VATICAN CITY (Vatican Radio) — The Pontifical Oriental Institute on Thursday held a “moment of reflection” to commemorate the 100th anniversary of the “Metz Yeghern, the Great Evil: ter voghormia, Lord have mercy.”

Metz Yeghern is the traditional expression used for attacks by the government against ethnic Armenians in the Ottoman Empire. Between one and one and a half million people are believed to have been killed between 1915 and 1918.

Thursday’s event centred on the presentation of the work of Father George Ryssen, SJ, and on the commemoration of alumni of the Pontifical Armenian College who were killed during that time.

Father Ruyssen’s work, of which four of a projected seven volumes have been published, collects all the documents pertaining to the historical events to be found in the different archives of the Holy See.

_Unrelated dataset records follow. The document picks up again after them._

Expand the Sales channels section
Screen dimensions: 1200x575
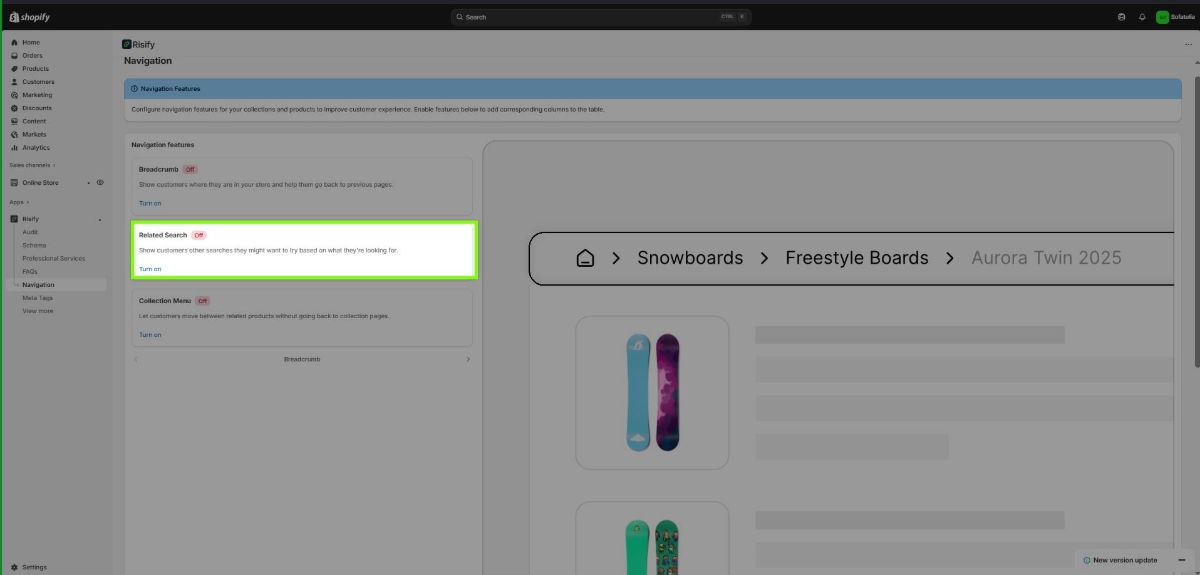[54, 165]
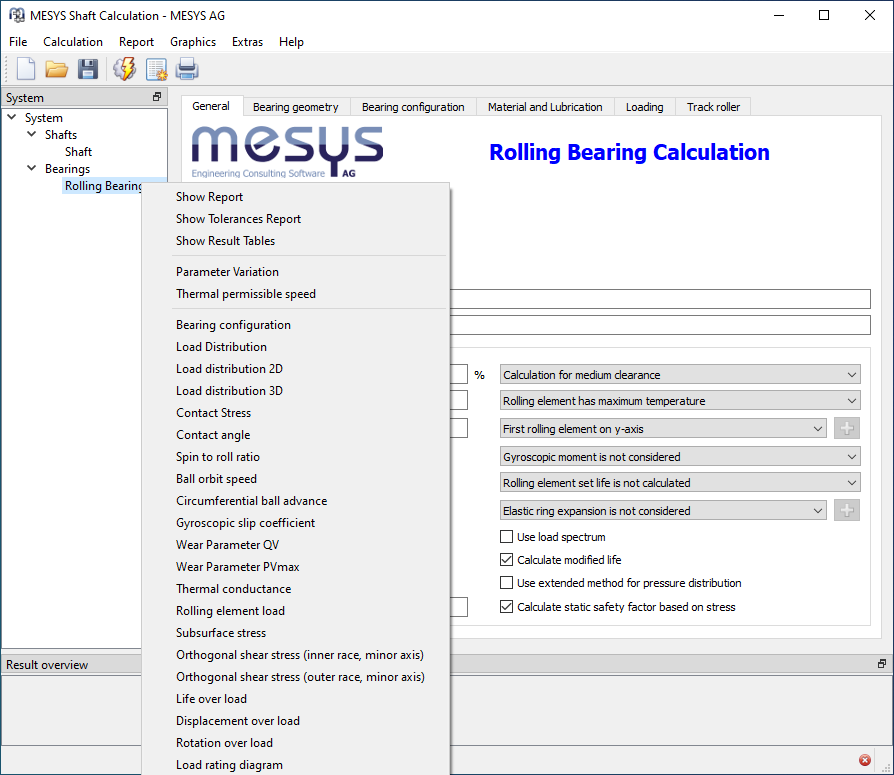Open the Extras menu
Screen dimensions: 894x775
click(247, 42)
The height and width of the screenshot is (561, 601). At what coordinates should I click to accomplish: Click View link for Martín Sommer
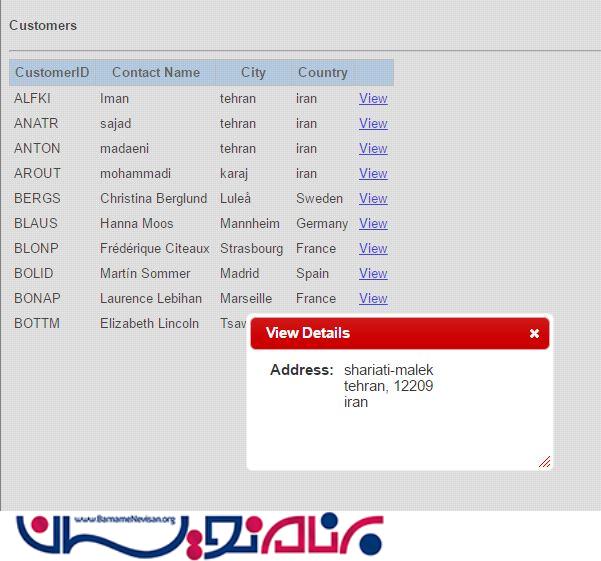[373, 274]
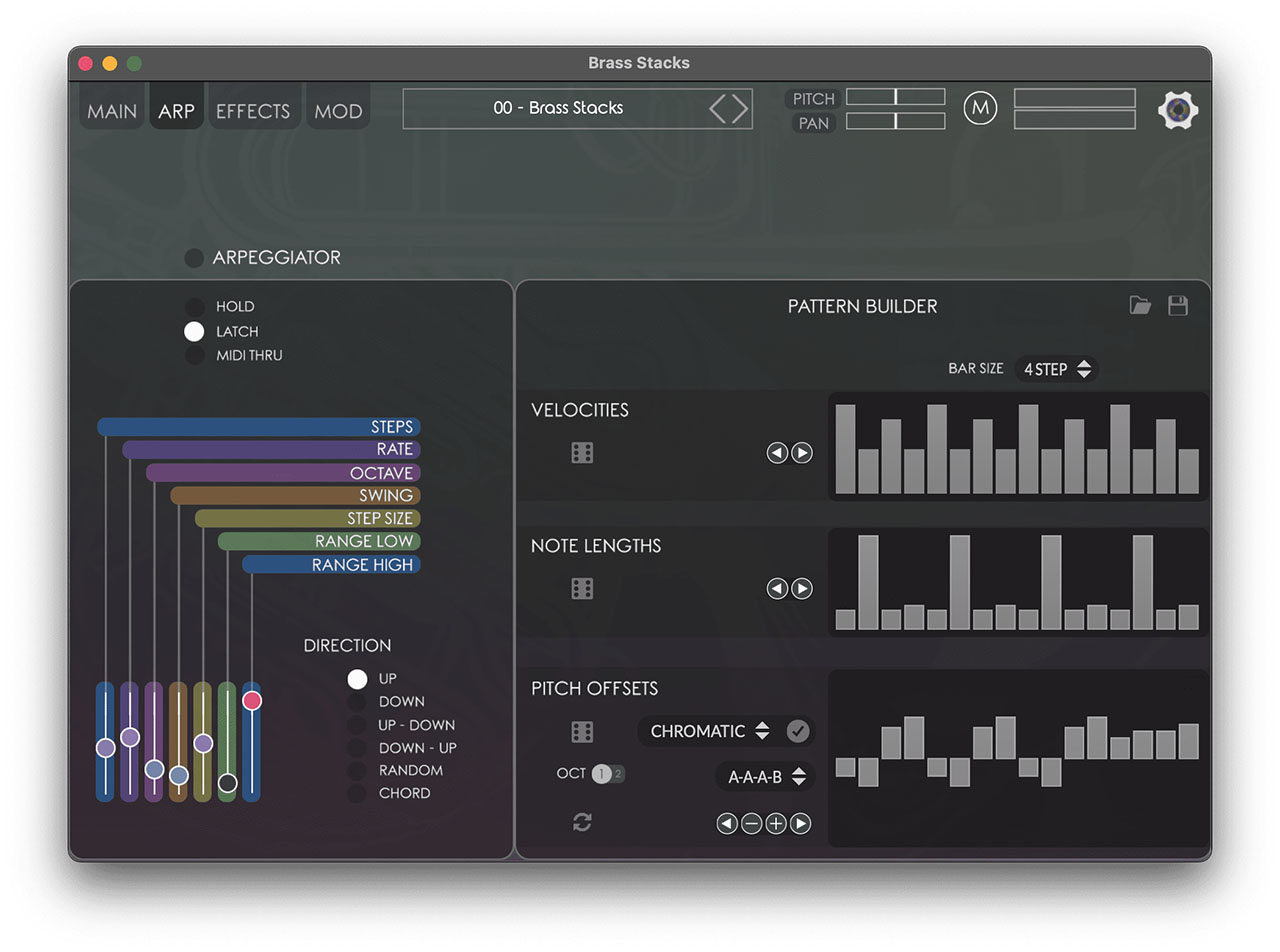Image resolution: width=1280 pixels, height=952 pixels.
Task: Click the pitch offsets refresh arrows icon
Action: pos(582,822)
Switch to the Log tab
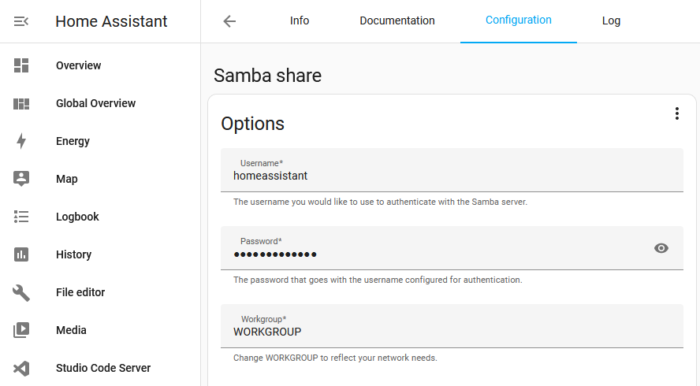This screenshot has height=386, width=700. [611, 21]
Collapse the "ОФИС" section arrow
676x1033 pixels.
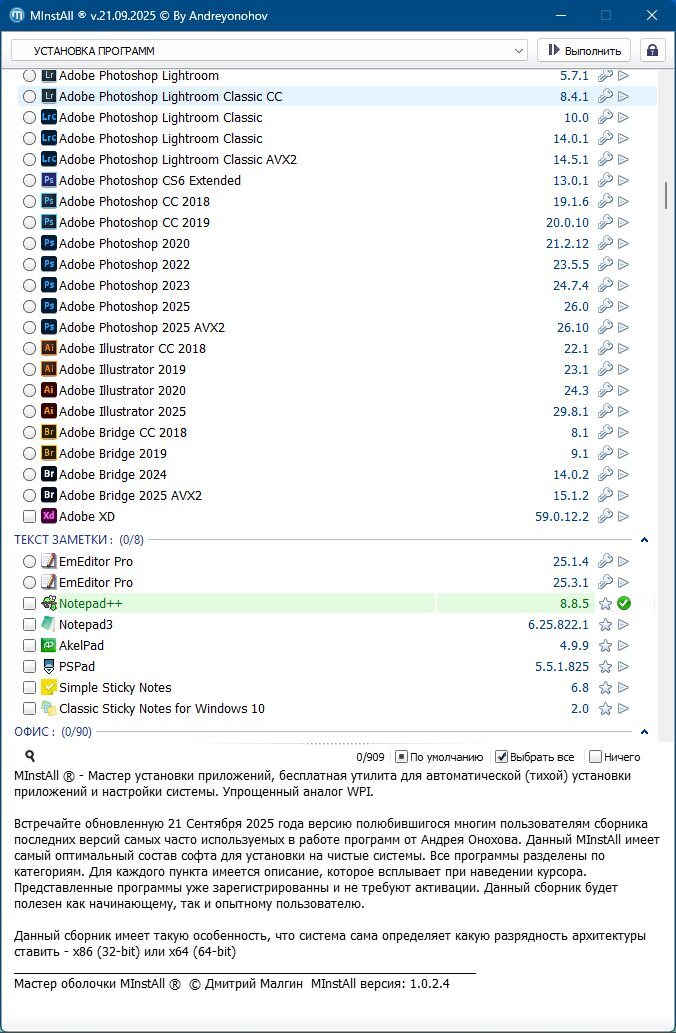click(x=644, y=732)
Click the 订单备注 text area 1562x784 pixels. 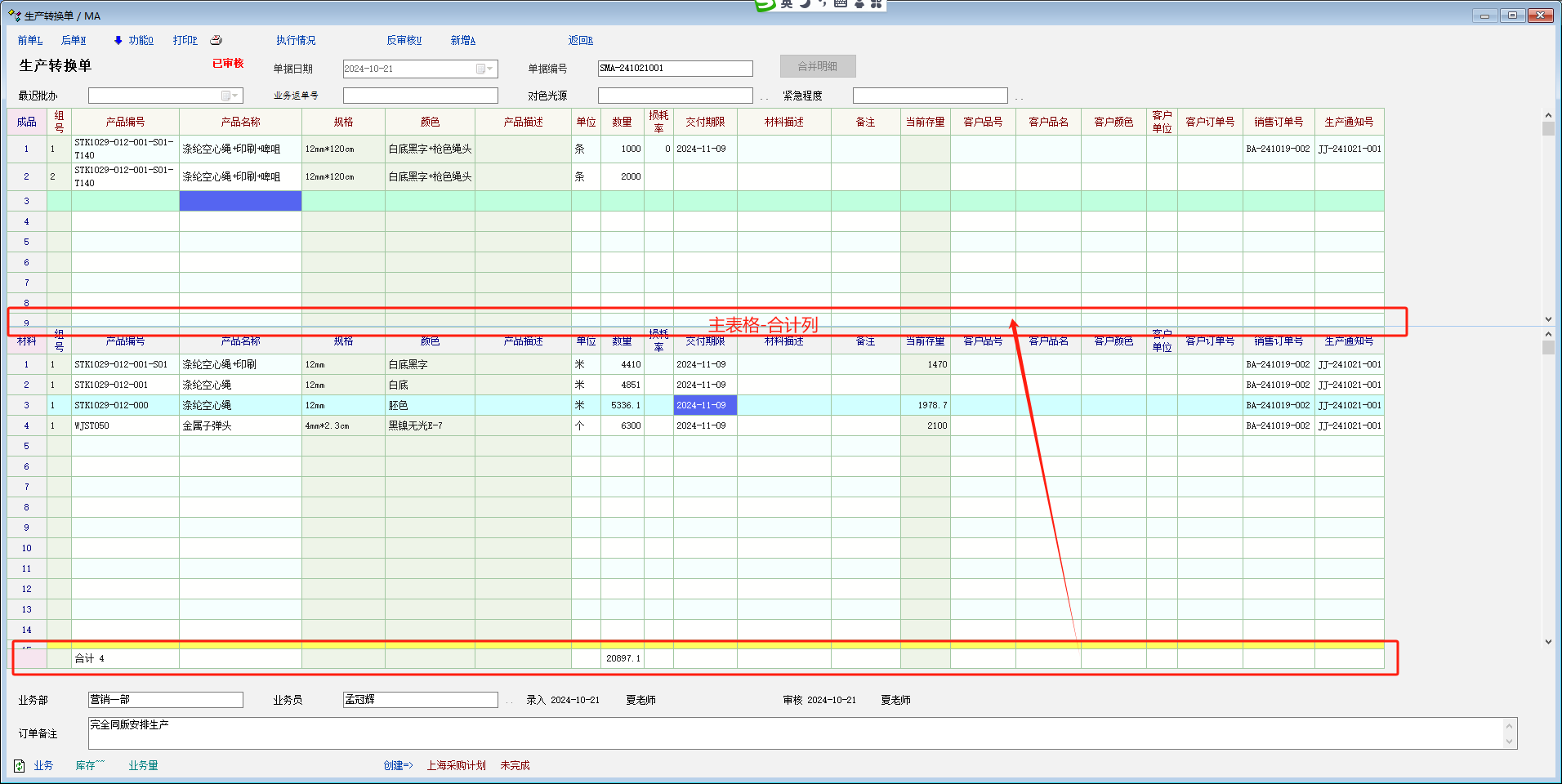click(x=796, y=733)
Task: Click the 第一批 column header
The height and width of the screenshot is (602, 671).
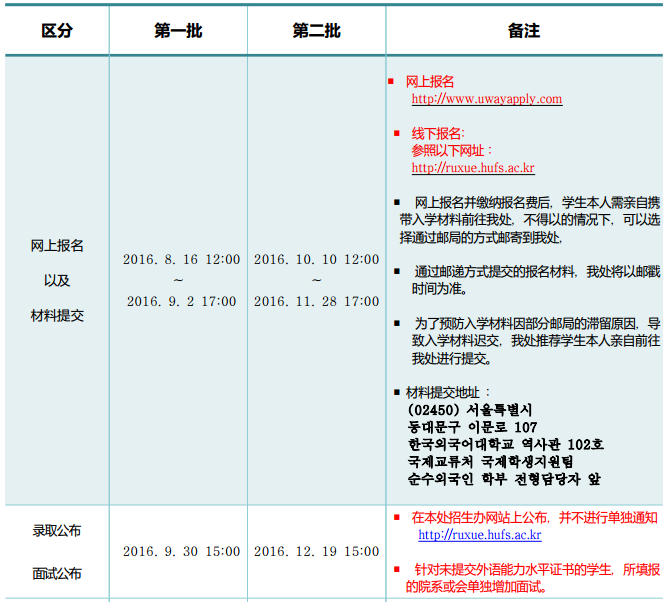Action: (x=178, y=31)
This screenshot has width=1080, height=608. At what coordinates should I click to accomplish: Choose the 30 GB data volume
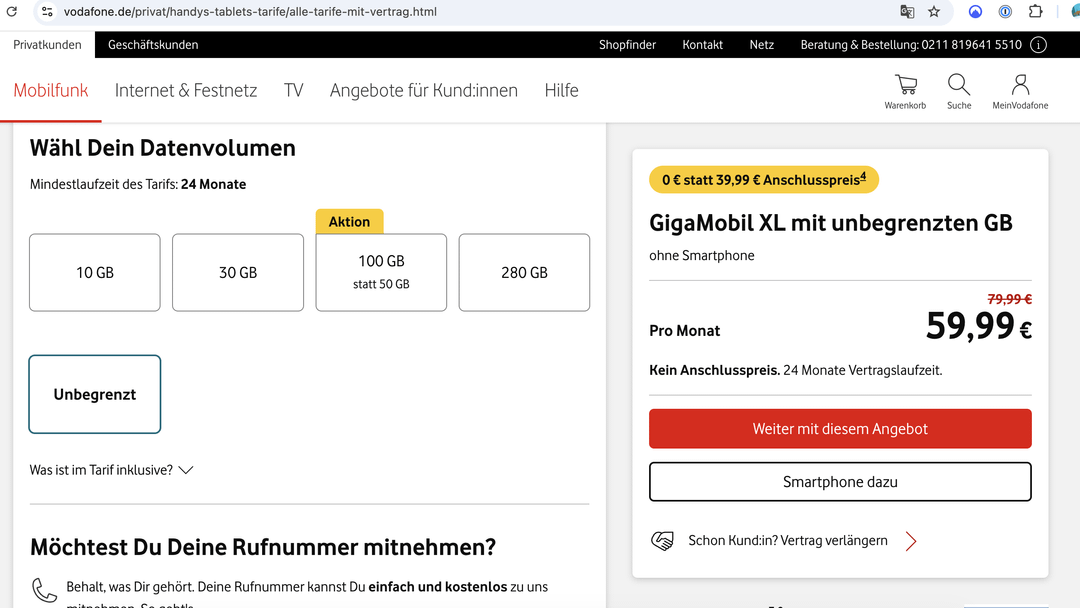(238, 272)
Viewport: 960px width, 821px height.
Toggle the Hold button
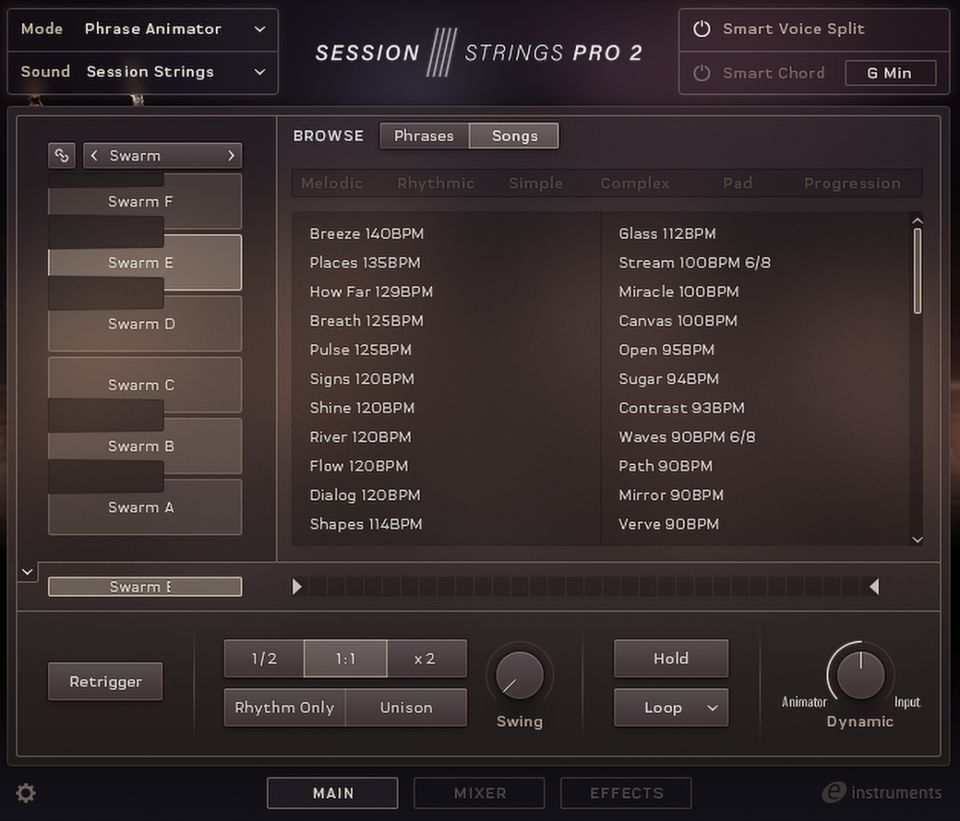pos(670,658)

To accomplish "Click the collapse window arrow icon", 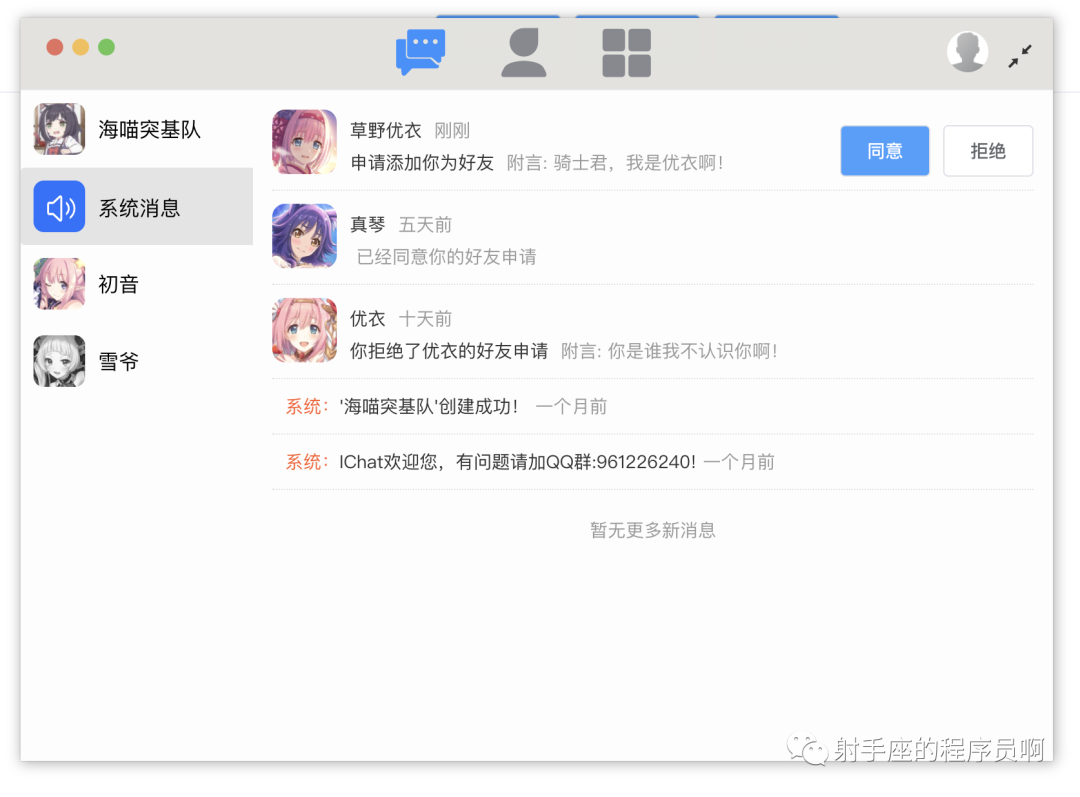I will coord(1020,57).
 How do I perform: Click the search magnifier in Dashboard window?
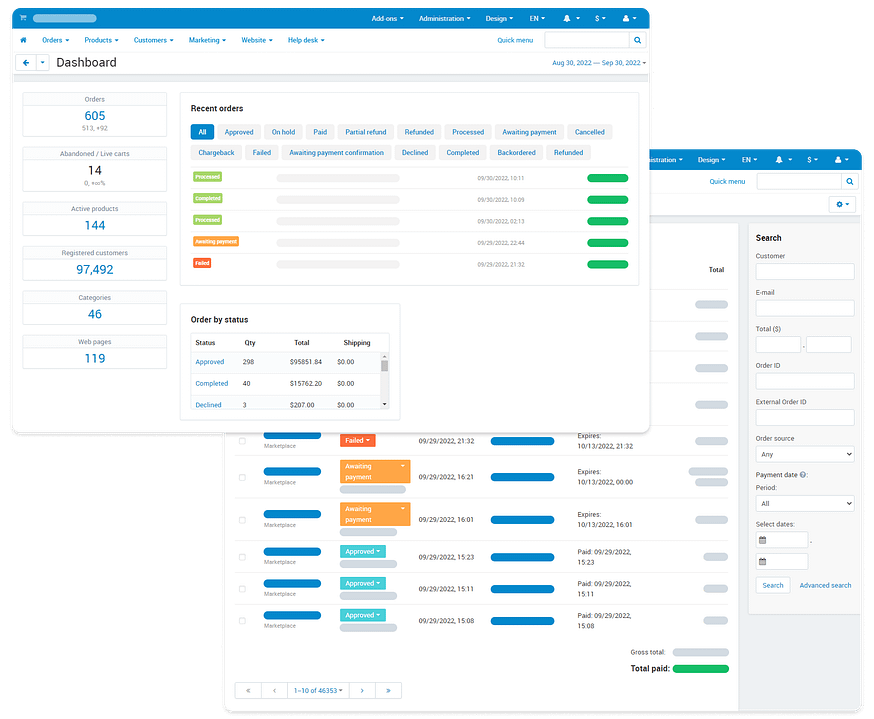click(638, 40)
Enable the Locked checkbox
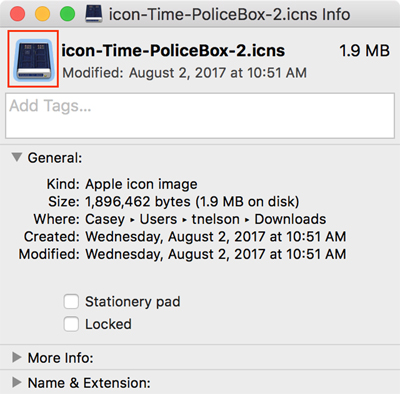Viewport: 400px width, 394px height. point(71,324)
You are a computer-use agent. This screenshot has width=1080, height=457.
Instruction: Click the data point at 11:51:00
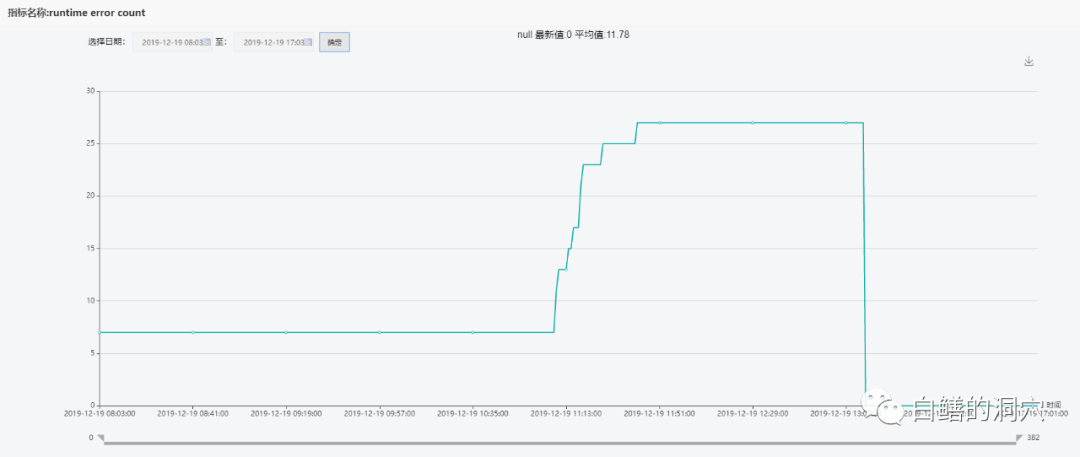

The Prefect for the Congregation for the Oriental Churches, Cardinal Leonardo Sandri – who is also Chancellor of the Institute – attend the event, and addressed the participants.

In his remarks, Cardinal Sandri said the “moment of reflection” was not only an academic exercise, but was also “a Christian gesture of justice and mercy.” The event, he said, shows that we are untiring seekers after the Truth that is Christ; collaborators [working for] the coming of the city ‘in which dwells righteousness’; and supplicants invoking the intercession of the witnesses, the martyroi of the Armenian people” who made the supreme profession of faith by shedding their blood.

Cardinal Sandri also noted the gratitude of the Armenian people to the Pope of the time, Benedict XV. He said the work of Father Ruyssen “allows us to understand how the Holy See was diligent in attempting to stay the hands of the executioners, and to bring possible relief and aid to those who escaped the massacres that took place one hundred years ago.”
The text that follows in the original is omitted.